▶ _RECORD EXTRACTS_:
=== Section Start ===

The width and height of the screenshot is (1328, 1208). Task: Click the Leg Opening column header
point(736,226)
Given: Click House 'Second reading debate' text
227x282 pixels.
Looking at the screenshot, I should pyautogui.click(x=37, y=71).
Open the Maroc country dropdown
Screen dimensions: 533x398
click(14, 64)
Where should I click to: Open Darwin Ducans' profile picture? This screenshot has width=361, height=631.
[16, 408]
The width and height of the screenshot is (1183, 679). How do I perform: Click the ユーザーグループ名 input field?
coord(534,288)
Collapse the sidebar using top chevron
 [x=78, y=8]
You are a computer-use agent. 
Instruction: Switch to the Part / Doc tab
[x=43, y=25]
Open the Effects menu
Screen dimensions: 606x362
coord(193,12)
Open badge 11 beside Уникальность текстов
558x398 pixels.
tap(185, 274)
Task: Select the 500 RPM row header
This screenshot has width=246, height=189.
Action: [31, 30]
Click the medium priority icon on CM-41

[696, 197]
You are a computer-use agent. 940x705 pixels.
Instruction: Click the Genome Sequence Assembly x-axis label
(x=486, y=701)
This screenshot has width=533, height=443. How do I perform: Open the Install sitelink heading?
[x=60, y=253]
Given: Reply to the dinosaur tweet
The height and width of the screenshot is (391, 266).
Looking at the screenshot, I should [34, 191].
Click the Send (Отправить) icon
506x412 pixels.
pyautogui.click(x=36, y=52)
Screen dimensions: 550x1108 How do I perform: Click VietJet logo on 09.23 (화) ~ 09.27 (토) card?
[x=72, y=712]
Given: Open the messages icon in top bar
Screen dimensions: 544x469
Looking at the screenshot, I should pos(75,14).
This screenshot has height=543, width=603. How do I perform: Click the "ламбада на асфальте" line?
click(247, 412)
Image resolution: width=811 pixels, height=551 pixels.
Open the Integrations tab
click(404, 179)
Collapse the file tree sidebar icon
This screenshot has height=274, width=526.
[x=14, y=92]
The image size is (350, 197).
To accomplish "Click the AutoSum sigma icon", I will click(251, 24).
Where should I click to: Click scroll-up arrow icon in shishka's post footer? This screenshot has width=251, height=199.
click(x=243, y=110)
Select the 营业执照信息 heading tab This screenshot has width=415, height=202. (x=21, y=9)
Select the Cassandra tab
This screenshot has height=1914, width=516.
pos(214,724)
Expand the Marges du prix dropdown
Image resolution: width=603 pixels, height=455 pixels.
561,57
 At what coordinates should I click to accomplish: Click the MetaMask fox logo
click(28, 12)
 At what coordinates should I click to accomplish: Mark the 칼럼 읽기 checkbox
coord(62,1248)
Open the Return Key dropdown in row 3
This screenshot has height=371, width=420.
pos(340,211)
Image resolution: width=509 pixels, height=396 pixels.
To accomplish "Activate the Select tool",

=== Section End ===

▶ _DIRECTIONS_: Mind each word and retype the entire listing above.

▶ _EXERCISE SOLUTION_:
The width and height of the screenshot is (1328, 1208). Task: Click the Leg Opening column header
point(736,226)
Given: Click House 'Second reading debate' text
227x282 pixels.
Looking at the screenshot, I should pyautogui.click(x=37, y=71).
Open the Maroc country dropdown
Screen dimensions: 533x398
click(14, 64)
Where should I click to: Open Darwin Ducans' profile picture? This screenshot has width=361, height=631.
[16, 408]
The width and height of the screenshot is (1183, 679). How do I perform: Click the ユーザーグループ名 input field?
coord(534,288)
Collapse the sidebar using top chevron
 [x=78, y=8]
You are a computer-use agent. 
Instruction: Switch to the Part / Doc tab
[x=43, y=25]
Open the Effects menu
Screen dimensions: 606x362
coord(193,12)
Open badge 11 beside Уникальность текстов
558x398 pixels.
tap(185, 274)
Task: Select the 500 RPM row header
This screenshot has width=246, height=189.
Action: [31, 30]
Click the medium priority icon on CM-41

[696, 197]
You are a computer-use agent. 940x705 pixels.
Instruction: Click the Genome Sequence Assembly x-axis label
(x=486, y=701)
This screenshot has width=533, height=443. How do I perform: Open the Install sitelink heading?
[x=60, y=253]
Given: Reply to the dinosaur tweet
The height and width of the screenshot is (391, 266).
Looking at the screenshot, I should [34, 191].
Click the Send (Отправить) icon
506x412 pixels.
pyautogui.click(x=36, y=52)
Screen dimensions: 550x1108 How do I perform: Click VietJet logo on 09.23 (화) ~ 09.27 (토) card?
[x=72, y=712]
Given: Open the messages icon in top bar
Screen dimensions: 544x469
Looking at the screenshot, I should pos(75,14).
This screenshot has height=543, width=603. How do I perform: Click the "ламбада на асфальте" line?
click(247, 412)
Image resolution: width=811 pixels, height=551 pixels.
Open the Integrations tab
click(404, 179)
Collapse the file tree sidebar icon
This screenshot has height=274, width=526.
[x=14, y=92]
The image size is (350, 197).
To accomplish "Click the AutoSum sigma icon", I will click(251, 24).
Where should I click to: Click scroll-up arrow icon in shishka's post footer? This screenshot has width=251, height=199.
click(x=243, y=110)
Select the 营业执照信息 heading tab This screenshot has width=415, height=202. (x=21, y=9)
Select the Cassandra tab
This screenshot has height=1914, width=516.
pos(214,724)
Expand the Marges du prix dropdown
Image resolution: width=603 pixels, height=455 pixels.
561,57
 At what coordinates should I click to accomplish: Click the MetaMask fox logo
click(28, 12)
 At what coordinates should I click to accomplish: Mark the 칼럼 읽기 checkbox
coord(62,1248)
Open the Return Key dropdown in row 3
This screenshot has height=371, width=420.
pos(340,211)
Image resolution: width=509 pixels, height=396 pixels.
To accomplish "Activate the Select tool",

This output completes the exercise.